> _Data provided_
★ ★ ★ ★ ★ ★ ★

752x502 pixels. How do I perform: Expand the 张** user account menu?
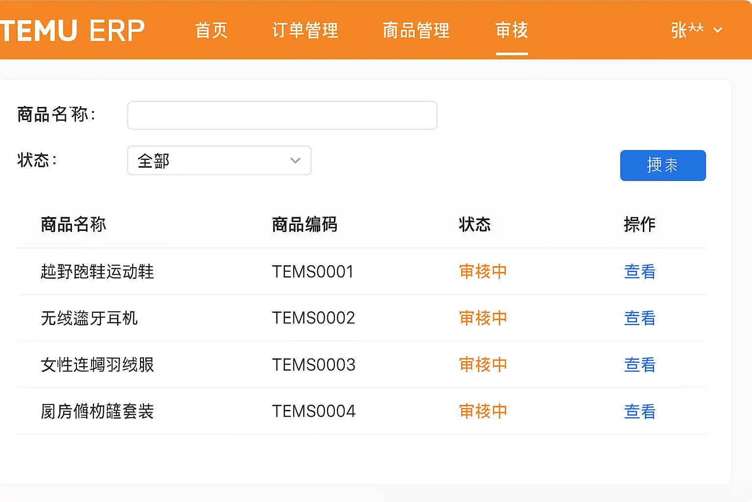pos(696,30)
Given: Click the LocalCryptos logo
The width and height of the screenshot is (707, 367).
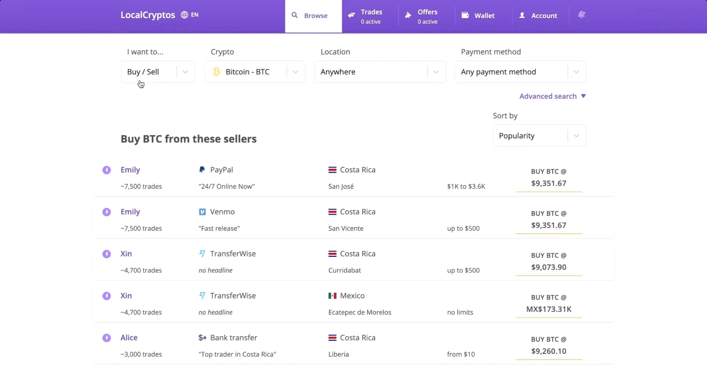Looking at the screenshot, I should (x=148, y=15).
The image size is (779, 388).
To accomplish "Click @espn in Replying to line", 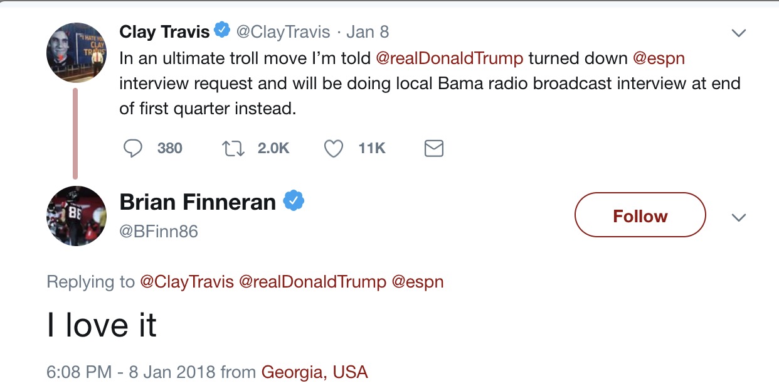I will [x=418, y=282].
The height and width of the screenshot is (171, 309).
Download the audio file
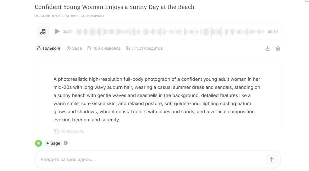[x=267, y=48]
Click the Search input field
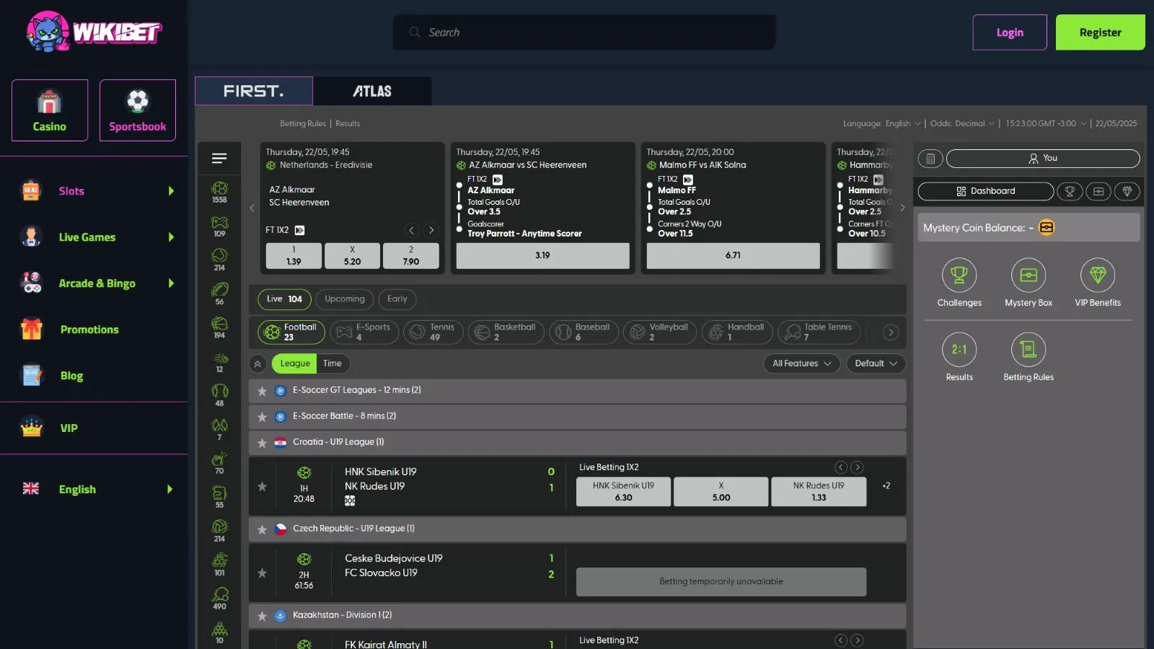1154x649 pixels. point(584,32)
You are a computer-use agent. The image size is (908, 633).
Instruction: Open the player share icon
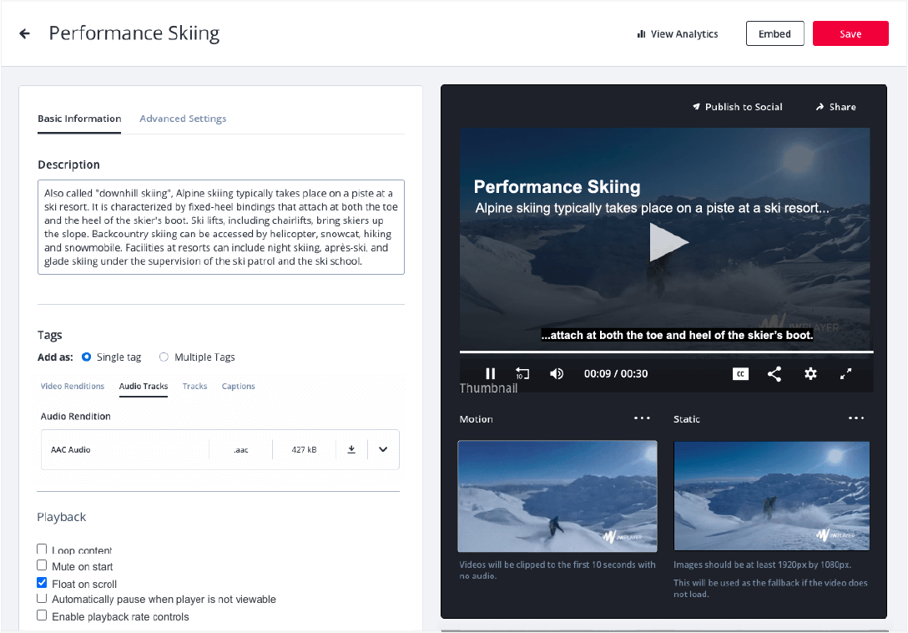pyautogui.click(x=774, y=373)
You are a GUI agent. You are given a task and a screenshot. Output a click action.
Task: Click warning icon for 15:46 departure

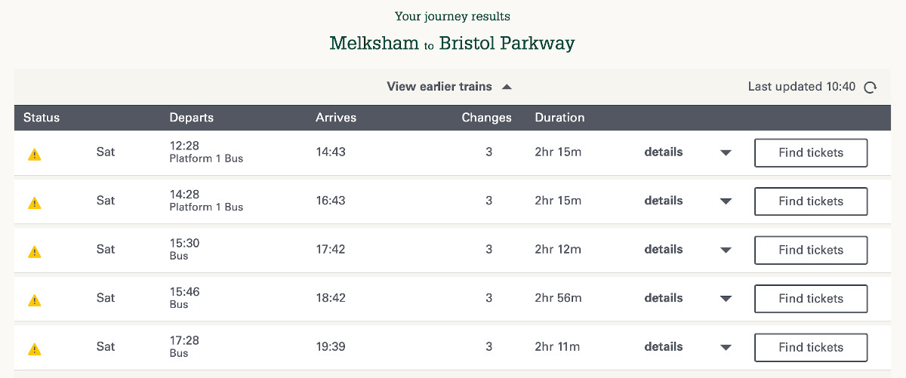tap(35, 300)
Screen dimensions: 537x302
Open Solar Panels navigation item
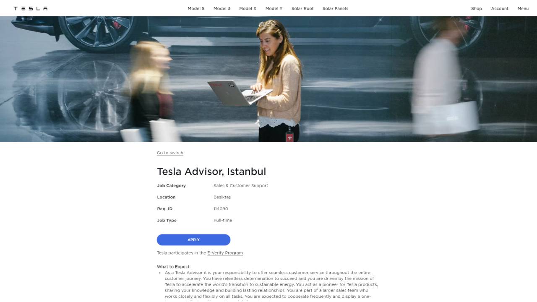click(335, 8)
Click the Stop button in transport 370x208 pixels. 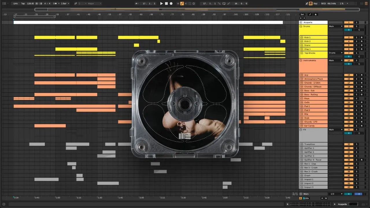(x=166, y=3)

★ ★ ★ ★ ★ ★ ★

> _Required work_
Find every line in the records that contains the string "size" and copy each of those lines in full. Matching is case-sensitive.

> _Result_
The image size is (779, 388).
You are a computer-use agent. The image size is (908, 633).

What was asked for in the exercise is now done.